Dans le communiqué cosigné par le PDCI-RDA et le PPA-CI, le Front commun accuse le régime d’avoir « érigé l’exclusion, la manipulation et la peur en stratégie électorale », transformant le scrutin en une « opération de confiscation du pouvoir par la force ». A l’appel du Front commun, des manifestations ont éclatés dans plusieurs villes et localités de l’intérieur du pays, depuis le samedi 11 octobre 2025, pour protester contre le 4e mandat du président Alassane Ouattara qu’il estime illégal.
Ces manifestations sévèrement réprimées ont fait plusieurs victimes notamment de nombreux civils tués et 1 gendarme mort. Selon le procureur de la République, plus de 700 personnes ont été interpellés. Evoquant, les évènements survenus dans la nuit du 25 au 26 octobre 2025 à Nahio et Niamayo, Me Habiba Touré, des violences meurtrières, qui ont causé plusieurs morts et blessés.
Un enfant ivoirien est mort, et le silence du régime est assourdissant
À Toumodi, elle a révélé que des habitants auraient été « gazés pour avoir refusé de participer à la mascarade électorale », tandis qu’un adolescent de 13 ans, N’Guessan Kouadio Richard, aurait été tué par balle lors d’une manifestation. « Un enfant ivoirien est mort, et le silence du régime est assourdissant », déplore t-elle.

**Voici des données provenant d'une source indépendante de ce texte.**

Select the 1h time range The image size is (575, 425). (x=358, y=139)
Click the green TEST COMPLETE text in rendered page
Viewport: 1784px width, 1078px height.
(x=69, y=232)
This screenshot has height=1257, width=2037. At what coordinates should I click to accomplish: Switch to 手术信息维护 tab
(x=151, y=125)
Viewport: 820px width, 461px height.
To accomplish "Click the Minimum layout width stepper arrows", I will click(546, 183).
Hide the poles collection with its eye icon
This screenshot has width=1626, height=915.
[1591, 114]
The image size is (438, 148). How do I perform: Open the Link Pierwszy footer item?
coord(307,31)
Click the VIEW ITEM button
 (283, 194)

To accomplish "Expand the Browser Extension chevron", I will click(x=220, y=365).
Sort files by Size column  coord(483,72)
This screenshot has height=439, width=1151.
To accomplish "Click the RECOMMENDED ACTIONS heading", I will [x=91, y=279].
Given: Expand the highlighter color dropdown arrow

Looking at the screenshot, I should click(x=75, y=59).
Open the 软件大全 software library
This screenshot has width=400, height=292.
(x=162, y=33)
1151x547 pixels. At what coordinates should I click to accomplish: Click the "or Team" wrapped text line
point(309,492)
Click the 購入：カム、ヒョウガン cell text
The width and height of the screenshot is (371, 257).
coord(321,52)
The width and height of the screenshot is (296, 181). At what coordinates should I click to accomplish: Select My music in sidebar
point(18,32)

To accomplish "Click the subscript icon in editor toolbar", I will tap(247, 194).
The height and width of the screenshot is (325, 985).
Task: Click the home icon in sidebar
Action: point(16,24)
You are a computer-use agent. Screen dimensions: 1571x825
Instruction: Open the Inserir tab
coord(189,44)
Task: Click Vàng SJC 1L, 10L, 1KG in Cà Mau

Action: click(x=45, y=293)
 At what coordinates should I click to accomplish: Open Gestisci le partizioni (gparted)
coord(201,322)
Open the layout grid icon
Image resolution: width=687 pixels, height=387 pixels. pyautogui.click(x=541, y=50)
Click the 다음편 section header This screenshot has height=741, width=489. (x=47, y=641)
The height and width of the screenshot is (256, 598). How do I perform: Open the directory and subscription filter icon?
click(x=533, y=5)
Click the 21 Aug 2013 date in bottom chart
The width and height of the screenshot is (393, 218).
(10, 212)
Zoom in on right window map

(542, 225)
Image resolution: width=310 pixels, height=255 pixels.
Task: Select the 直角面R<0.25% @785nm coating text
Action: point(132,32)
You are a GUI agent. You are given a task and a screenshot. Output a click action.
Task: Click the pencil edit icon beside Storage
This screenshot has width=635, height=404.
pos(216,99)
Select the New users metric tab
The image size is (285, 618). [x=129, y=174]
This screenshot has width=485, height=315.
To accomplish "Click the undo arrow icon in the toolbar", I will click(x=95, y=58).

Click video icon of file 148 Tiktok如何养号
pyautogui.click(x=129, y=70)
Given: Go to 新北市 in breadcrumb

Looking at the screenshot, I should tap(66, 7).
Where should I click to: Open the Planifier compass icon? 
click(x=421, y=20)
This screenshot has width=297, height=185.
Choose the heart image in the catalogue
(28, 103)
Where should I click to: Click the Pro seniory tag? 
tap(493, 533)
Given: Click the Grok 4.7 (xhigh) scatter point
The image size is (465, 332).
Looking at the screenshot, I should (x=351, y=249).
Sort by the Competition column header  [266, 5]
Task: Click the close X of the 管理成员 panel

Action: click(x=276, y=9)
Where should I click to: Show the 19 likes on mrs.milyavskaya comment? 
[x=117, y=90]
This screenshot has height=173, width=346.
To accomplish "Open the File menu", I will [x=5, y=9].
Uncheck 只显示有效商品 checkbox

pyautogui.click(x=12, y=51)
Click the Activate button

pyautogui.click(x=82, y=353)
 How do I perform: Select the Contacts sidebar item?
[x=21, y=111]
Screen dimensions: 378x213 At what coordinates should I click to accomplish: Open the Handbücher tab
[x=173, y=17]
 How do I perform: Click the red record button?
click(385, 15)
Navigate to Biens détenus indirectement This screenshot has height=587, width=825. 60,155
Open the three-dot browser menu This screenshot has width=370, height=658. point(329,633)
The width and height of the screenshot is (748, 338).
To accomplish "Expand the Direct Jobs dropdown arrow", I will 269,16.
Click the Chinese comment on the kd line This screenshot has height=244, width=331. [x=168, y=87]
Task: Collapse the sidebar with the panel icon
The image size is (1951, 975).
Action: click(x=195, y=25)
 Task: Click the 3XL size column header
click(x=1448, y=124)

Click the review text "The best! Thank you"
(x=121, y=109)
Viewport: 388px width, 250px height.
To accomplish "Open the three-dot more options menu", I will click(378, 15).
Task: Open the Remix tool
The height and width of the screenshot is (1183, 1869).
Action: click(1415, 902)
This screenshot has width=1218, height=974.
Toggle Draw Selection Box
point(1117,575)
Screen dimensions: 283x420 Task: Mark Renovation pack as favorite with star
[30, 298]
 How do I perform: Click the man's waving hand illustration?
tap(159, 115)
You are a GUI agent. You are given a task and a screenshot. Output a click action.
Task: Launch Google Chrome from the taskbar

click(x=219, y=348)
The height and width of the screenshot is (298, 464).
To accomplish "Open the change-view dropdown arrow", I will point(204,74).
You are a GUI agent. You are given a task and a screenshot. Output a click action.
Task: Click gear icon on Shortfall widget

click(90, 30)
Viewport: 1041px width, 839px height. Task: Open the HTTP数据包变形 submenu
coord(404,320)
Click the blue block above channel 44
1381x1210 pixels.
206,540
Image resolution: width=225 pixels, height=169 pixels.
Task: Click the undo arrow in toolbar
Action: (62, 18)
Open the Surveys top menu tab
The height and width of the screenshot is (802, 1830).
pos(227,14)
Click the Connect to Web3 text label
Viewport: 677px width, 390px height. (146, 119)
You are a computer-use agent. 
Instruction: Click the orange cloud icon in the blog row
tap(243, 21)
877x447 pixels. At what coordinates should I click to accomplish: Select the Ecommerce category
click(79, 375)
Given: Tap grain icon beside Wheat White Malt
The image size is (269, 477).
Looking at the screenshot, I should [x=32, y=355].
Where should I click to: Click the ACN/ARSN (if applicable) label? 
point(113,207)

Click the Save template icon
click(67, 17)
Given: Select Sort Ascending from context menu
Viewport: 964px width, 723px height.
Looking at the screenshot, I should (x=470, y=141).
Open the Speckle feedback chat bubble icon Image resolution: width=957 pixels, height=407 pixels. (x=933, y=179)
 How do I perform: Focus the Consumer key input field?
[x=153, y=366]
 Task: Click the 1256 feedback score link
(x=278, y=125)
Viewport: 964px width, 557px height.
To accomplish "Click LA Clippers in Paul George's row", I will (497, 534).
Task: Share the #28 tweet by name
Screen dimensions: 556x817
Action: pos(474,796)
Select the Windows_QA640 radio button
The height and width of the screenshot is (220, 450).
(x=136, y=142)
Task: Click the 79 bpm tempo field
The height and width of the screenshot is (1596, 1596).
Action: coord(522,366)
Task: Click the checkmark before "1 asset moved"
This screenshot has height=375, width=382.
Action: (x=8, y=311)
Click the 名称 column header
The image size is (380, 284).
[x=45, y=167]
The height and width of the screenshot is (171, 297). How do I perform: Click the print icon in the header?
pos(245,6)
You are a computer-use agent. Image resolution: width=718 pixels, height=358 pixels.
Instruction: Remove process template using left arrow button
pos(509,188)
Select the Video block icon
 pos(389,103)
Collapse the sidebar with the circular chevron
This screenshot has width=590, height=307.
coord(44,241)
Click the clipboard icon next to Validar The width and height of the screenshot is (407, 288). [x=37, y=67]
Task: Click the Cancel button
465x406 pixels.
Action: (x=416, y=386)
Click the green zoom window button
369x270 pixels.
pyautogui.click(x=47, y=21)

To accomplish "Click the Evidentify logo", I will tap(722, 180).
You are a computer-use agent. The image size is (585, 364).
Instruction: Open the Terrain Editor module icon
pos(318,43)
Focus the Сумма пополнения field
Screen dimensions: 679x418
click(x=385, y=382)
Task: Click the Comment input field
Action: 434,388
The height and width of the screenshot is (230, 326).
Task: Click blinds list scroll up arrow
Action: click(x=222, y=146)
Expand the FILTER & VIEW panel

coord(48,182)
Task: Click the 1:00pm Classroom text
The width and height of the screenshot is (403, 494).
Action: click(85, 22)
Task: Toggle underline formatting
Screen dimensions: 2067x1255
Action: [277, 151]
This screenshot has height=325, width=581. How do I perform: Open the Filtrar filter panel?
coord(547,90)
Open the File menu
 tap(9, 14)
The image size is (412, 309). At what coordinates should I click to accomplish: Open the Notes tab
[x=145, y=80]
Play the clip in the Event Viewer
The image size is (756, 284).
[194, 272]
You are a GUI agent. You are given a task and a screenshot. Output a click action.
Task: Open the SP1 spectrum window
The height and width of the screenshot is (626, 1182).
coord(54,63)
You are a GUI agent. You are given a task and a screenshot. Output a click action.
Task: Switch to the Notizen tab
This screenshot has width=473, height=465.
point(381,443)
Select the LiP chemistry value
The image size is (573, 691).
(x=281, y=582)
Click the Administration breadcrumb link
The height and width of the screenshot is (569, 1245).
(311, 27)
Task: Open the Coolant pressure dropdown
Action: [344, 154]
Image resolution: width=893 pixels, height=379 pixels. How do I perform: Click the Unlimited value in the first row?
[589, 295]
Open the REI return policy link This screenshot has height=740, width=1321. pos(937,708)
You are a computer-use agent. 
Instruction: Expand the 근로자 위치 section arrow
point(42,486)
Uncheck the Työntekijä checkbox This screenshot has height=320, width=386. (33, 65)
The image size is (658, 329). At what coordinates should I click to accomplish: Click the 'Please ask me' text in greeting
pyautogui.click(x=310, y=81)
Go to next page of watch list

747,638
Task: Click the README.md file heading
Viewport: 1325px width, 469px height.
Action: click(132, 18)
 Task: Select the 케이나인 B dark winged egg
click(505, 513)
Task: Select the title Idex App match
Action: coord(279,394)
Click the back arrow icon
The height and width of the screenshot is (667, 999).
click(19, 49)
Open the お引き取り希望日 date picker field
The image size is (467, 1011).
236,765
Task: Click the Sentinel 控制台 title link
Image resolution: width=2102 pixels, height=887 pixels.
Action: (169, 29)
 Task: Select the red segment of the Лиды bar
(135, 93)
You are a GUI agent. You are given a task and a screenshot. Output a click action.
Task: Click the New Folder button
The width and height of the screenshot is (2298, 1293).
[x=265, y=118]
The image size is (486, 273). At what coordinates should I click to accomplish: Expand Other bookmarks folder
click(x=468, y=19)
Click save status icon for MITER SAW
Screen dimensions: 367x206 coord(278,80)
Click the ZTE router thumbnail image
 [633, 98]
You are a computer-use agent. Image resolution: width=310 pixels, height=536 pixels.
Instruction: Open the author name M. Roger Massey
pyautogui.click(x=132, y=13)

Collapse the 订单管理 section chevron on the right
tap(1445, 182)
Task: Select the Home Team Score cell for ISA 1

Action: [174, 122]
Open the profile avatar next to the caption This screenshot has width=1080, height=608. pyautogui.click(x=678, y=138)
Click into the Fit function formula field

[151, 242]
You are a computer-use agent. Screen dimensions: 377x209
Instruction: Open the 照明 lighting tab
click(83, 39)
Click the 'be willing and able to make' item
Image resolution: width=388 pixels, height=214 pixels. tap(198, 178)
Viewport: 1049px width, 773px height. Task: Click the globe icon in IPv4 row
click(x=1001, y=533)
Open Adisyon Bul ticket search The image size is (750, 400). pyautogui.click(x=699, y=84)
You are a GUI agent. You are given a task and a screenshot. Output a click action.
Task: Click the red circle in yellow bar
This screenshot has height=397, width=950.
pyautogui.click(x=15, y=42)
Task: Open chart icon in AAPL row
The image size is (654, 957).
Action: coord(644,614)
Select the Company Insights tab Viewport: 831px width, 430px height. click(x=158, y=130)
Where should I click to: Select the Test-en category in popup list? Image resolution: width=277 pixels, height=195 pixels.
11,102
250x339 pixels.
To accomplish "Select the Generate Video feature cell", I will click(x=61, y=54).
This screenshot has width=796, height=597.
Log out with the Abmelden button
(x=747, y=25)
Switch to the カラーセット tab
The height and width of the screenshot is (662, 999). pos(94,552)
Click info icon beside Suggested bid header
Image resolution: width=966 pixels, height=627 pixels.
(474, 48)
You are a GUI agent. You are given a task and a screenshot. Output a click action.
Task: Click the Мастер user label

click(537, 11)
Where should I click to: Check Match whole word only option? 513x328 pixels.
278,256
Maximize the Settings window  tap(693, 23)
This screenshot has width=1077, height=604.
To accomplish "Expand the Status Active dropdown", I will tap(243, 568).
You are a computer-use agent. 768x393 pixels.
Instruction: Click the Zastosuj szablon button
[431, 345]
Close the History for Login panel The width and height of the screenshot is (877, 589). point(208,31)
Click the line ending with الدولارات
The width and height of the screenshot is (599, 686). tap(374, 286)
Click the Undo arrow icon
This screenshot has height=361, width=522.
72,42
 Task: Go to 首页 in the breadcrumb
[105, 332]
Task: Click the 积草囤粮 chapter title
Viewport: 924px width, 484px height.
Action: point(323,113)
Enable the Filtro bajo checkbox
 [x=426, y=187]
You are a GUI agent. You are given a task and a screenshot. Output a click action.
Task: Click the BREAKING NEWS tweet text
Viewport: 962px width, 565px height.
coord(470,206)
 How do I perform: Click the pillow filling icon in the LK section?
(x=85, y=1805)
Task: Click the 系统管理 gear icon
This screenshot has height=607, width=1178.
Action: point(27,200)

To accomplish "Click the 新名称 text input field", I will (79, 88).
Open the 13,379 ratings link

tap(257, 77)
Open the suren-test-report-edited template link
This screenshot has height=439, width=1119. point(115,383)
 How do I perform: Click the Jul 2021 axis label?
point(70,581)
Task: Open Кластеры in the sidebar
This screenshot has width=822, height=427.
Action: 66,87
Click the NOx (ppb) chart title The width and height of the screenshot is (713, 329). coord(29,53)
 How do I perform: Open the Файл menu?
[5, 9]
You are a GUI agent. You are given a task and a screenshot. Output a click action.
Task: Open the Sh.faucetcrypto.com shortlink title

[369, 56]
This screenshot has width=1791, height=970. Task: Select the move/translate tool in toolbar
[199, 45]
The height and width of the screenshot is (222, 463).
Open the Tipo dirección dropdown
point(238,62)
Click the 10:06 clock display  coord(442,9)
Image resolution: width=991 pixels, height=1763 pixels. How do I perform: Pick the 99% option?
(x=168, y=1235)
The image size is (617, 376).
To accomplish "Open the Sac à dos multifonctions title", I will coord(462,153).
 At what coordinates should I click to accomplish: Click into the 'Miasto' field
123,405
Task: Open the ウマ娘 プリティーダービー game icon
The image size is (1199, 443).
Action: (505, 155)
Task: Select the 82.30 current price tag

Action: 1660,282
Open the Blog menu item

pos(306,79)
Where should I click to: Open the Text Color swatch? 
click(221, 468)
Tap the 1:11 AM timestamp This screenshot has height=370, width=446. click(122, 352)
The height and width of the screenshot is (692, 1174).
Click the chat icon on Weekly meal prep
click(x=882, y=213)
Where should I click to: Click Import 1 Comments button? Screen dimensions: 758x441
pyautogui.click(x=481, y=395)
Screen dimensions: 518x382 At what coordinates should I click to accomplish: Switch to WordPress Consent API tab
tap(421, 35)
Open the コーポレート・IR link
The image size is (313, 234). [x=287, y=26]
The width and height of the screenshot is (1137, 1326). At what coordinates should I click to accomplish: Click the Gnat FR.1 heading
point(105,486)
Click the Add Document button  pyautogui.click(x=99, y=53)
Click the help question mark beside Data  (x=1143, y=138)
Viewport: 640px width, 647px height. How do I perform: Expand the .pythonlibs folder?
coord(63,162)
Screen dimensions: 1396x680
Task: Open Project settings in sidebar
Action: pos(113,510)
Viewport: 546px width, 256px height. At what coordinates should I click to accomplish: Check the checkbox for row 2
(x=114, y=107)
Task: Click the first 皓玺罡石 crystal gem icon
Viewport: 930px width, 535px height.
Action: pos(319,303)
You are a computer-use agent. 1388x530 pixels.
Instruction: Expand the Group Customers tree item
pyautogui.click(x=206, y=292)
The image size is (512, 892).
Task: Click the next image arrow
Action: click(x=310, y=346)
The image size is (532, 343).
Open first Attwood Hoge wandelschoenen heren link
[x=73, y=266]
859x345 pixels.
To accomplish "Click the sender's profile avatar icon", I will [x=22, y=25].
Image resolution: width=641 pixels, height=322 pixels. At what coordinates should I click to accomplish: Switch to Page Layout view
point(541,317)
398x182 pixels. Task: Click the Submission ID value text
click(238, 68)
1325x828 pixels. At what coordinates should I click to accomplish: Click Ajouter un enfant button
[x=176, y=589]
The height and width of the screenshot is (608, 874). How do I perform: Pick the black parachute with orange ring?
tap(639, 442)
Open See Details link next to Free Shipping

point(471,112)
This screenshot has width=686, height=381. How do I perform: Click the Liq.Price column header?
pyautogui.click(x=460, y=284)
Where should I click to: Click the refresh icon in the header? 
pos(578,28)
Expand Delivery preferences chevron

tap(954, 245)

Selon la porte-parole du Front commun, ces violences « ciblées » visaient à « punir les populations qui ont contesté le 4e mandat » du président Ouattara, qu’il considère comme anticonstitutionnel. Il réclame une enquête nationale et internationale sur ces exactions et exige « la libération immédiate des manifestants arrêtés », ainsi que « l’abandon des poursuites » engagées contre les opposants.
Les deux partis appellent également à la tenue de nouvelles élections libres, transparentes et inclusives, considérant que « le peuple n’a pas voté, mais a été volé ». Ils annoncent la poursuite des marches pacifiques quotidiennes jusqu’au « rétablissement de l’ordre constitutionnel ».
Le communiqué dénonce aussi le discours jugé « dangereux » d’Alassane Ouattara lors de son meeting de clôture, le 23 octobre, au cours duquel il aurait comparé ses opposants à des « chiens ». Pour le Front commun, ces propos constituent une « déshumanisation politique » susceptible d’encourager la violence.
L’opposition accuse enfin la communauté internationale, notamment la France, de « deux poids deux mesures » et de « silence complice » face à ce qu’elle considère comme une dérive autoritaire. Elle rappelle les précédents épisodes de violences, citant Duékoué, Nahibly ou Nahio, et affirme que « la Côte d’Ivoire n’est pas une monarchie, mais appartient à son peuple ».
Le Front commun PDCI–PPA-CI conclut en réaffirmant son engagement pour « une Côte d’Ivoire libre, démocratique et réconciliée », appelant les Ivoiriens à « poursuivre la résistance pacifique » contre le 4e mandat du chef de l’État.